You know, now that this being alone stuff is really sinking in, another reality is coming with it. I don't want to blow it. I want to do the right things - just like I was doing while I was standing for my marriage. This past year I have been living my life like God wanted me to. I need to keep it up.
There are new challenges now though aren't there. There are the invitations to go dancing, there are even invitations to "hook up" that I need to deal with. Right now, I don't think I am safe to do either of them. I don't want to live in fear of myself, but I reallly need to be careful because I am who I am. I am a drug addict, not an active one, but there's that piece of me that lies dormant and hopefully will never awaken again. One I am very careful of. I face the truth that I have an addictive personality and I need to watch my step.

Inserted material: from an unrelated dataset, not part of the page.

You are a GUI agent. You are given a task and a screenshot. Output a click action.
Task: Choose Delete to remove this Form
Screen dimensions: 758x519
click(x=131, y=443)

I know that I need to work very hard to stay in line with God's will for my life. Tonight after worship rehearsal I went to pick up my daughter from my mother's house and my mom and I ran over to Taco Bell to get a burrito. As we were sitting in a booth discussing the latest article about the furlough fight hitting the courts, a taco bell worker, a young man probably 18 years old, said to me "You go to Cornerstone Community Church don't you?" I said that I did and he seemed genuinely happy to see me and told me that he knows me from CCC. That he was going there til a few months ago. I don't recall seeing this boy, but my mom did from a visit she made to church probably 8 months ago. It made me think. This young man was really happy to see me. I had made a good impression on him and it showed.
I want to be honorable and when I say which church I go to, I don't want people to say bad things because they've seen me behaving badly. Things like well there goes another person saying they are a christian and not walking the walk. I'm not going to her church. No, I want people to see me and say hey, which church do you go to, I see how strong you are in your faith, maybe I'll come check it out with you some Sunday. No, I can't blow it.
Today I ask you to please pray that we all see what we mean and that we need to stand up and fight blowing it. That if we do blow it, we admit it, get up and try harder to not blow it again.
Hallelujah!
I am not one who ever did anything that was not expected. I was a good girl. A goody-good from day one. When my husband left I found myself one night at a club with a 26 year old who was buying me drinks. I was flattered. I have never ever gone to a club before. I wasn't thinking much of it when it all started except maybe I'm no so ugly afterall. Just trying to have a good time. But he bought so many drinks it got to a point where I knew I was in trouble and he was taking advantage. It was a horrible moment for me because there was this black mark on my stellar record. I was devastated with myself, left and cried the whole way home. But I learned that I don't need to be playing in the devil's playground. I avoided that when I was young and single for the same reasons I should avoid it when I'm older. It leads to sin which ultimately leads to heartache and pain. No good thing can come of it. Stay strong. Stay in the Word. Don't believe the lies.
ReplyDeleteYou are so very right my friend.